Below are several entries. Transcribe exactly those lines that fall from the one with "Where should I click to: Click the question" through the one with "Image resolution: width=1512", end lines included.

Stored data entries:
* * * * *

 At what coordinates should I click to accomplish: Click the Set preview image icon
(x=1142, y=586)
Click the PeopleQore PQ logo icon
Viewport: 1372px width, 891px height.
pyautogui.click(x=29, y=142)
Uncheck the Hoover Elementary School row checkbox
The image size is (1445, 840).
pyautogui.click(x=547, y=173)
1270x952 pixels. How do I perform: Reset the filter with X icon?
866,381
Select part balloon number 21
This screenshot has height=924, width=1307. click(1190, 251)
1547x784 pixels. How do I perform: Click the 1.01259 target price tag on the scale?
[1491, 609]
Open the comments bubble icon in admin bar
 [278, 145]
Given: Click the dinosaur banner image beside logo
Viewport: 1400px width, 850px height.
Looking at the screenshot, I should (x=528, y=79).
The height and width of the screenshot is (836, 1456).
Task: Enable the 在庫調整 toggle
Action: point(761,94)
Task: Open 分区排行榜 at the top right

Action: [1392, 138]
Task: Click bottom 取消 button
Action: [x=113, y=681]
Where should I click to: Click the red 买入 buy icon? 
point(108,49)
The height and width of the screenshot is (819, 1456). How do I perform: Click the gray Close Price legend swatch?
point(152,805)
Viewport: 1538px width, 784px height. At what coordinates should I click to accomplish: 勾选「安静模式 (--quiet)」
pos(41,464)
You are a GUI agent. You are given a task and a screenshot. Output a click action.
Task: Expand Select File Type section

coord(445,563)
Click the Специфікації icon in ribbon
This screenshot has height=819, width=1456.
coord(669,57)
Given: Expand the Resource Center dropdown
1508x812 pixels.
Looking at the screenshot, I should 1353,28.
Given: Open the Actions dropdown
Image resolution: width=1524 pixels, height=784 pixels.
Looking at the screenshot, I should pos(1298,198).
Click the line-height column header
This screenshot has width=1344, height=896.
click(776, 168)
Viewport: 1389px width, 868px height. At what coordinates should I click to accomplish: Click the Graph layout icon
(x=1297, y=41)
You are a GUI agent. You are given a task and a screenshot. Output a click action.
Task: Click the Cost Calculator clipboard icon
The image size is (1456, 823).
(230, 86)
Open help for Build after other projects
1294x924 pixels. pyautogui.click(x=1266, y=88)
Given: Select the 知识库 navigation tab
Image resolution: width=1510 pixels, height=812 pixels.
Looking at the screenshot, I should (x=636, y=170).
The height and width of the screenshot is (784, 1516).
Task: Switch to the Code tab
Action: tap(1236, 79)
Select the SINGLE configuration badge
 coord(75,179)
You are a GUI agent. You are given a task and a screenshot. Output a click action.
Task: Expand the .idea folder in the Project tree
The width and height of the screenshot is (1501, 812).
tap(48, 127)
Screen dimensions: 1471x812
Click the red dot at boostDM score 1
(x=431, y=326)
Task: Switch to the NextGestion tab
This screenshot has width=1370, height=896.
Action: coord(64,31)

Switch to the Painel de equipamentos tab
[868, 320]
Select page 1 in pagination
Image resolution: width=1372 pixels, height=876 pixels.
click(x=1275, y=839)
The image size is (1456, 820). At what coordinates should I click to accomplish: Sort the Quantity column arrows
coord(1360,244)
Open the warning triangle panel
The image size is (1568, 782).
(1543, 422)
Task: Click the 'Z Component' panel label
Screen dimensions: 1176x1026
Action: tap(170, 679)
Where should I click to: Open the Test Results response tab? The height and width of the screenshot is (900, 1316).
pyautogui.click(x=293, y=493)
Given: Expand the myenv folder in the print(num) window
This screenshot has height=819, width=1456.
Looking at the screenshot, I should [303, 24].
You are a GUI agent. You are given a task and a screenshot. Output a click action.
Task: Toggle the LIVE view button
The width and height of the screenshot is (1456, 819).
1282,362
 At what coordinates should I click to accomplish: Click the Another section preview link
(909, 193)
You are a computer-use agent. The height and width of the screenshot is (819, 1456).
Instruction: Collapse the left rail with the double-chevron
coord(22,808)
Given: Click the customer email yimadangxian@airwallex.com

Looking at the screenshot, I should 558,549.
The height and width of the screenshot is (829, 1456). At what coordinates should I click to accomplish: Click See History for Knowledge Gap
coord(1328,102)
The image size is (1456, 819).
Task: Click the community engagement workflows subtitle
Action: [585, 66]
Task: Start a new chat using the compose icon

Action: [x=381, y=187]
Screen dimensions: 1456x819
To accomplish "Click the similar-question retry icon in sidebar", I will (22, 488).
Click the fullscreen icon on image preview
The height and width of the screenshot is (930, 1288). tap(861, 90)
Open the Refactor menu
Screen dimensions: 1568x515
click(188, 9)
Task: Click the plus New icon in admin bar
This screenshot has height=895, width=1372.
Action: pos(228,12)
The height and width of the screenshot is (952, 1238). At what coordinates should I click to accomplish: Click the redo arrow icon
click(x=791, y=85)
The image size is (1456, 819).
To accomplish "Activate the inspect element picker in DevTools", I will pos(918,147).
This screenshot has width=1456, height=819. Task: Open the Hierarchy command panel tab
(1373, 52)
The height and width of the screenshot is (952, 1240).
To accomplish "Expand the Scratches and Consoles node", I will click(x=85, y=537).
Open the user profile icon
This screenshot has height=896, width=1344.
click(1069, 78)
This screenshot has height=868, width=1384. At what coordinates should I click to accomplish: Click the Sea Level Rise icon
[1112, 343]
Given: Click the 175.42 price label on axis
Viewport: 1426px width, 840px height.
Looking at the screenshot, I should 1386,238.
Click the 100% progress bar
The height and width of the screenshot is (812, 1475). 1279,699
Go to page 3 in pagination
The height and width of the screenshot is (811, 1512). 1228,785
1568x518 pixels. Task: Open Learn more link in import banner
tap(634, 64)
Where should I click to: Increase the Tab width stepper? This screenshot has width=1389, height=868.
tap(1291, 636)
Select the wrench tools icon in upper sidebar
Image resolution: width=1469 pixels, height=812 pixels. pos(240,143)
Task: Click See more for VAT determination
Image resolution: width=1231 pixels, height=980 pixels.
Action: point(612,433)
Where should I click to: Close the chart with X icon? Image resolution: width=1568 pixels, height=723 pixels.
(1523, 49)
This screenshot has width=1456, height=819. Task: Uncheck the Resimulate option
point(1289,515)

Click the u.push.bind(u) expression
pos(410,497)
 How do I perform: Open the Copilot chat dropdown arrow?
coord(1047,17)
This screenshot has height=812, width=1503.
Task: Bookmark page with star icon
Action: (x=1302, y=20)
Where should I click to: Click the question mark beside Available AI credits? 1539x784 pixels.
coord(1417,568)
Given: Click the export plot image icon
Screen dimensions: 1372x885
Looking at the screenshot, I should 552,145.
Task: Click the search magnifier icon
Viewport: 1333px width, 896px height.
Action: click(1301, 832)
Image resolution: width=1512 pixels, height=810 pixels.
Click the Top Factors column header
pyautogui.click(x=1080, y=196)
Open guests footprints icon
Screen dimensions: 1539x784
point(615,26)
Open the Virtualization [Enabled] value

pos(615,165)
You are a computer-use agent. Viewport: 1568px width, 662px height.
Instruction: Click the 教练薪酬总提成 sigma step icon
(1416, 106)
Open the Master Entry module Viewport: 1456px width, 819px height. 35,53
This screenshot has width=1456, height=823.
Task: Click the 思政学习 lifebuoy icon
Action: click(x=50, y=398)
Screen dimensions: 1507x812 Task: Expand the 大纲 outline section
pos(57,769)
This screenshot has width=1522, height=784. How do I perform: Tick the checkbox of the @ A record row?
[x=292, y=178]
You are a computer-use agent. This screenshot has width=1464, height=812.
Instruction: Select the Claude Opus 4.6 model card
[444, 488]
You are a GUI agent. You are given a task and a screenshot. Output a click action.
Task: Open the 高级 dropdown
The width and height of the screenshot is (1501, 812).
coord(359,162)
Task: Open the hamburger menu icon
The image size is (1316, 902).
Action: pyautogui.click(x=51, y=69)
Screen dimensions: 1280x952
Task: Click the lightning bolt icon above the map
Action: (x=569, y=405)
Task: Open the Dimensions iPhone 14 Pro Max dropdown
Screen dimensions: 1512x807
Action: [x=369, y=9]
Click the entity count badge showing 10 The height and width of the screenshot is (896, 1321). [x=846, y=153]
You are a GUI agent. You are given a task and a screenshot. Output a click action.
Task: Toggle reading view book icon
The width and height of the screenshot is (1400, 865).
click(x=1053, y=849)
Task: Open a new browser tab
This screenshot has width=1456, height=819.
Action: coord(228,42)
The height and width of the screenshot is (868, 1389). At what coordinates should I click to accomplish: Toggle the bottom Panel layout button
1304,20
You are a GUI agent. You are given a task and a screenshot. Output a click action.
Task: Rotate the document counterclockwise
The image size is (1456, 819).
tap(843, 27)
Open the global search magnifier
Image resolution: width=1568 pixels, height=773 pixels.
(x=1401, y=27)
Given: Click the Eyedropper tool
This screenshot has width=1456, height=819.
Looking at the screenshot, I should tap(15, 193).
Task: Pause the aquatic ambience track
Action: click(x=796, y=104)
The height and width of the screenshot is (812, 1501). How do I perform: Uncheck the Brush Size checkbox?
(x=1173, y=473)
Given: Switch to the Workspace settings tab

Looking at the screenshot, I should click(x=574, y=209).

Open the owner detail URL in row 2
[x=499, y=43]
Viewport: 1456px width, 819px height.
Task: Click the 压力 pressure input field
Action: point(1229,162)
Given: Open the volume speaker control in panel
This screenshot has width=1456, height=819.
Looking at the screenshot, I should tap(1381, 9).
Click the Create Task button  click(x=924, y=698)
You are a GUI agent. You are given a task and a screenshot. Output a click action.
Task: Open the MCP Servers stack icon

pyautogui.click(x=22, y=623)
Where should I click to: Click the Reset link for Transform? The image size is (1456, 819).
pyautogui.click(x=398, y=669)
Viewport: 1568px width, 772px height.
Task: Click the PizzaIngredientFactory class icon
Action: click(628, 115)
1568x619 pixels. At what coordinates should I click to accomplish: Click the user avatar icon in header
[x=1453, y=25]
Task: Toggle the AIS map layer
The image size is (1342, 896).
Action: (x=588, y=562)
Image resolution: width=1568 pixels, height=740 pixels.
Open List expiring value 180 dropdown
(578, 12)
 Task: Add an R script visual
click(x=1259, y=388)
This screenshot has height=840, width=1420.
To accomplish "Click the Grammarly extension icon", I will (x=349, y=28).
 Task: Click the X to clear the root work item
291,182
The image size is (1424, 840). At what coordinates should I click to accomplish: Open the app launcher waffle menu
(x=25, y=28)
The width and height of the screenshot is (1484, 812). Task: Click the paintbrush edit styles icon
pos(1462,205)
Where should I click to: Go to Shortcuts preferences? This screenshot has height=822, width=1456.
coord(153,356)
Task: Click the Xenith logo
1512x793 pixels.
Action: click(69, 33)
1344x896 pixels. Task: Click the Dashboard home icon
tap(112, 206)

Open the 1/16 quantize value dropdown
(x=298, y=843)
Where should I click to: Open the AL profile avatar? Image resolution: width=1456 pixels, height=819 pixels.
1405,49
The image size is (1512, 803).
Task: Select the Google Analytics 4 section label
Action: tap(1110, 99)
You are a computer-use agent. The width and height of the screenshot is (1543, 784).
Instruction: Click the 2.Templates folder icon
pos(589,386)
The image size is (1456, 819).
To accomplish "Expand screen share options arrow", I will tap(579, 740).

* * * * *

◆ Worked solution ◆
Where should I click to: Click the question mark beside Available AI credits? 1539x784 pixels.
coord(1417,568)
Given: Click the export plot image icon
Screen dimensions: 1372x885
Looking at the screenshot, I should 552,145.
Task: Click the search magnifier icon
Viewport: 1333px width, 896px height.
Action: click(1301, 832)
Image resolution: width=1512 pixels, height=810 pixels.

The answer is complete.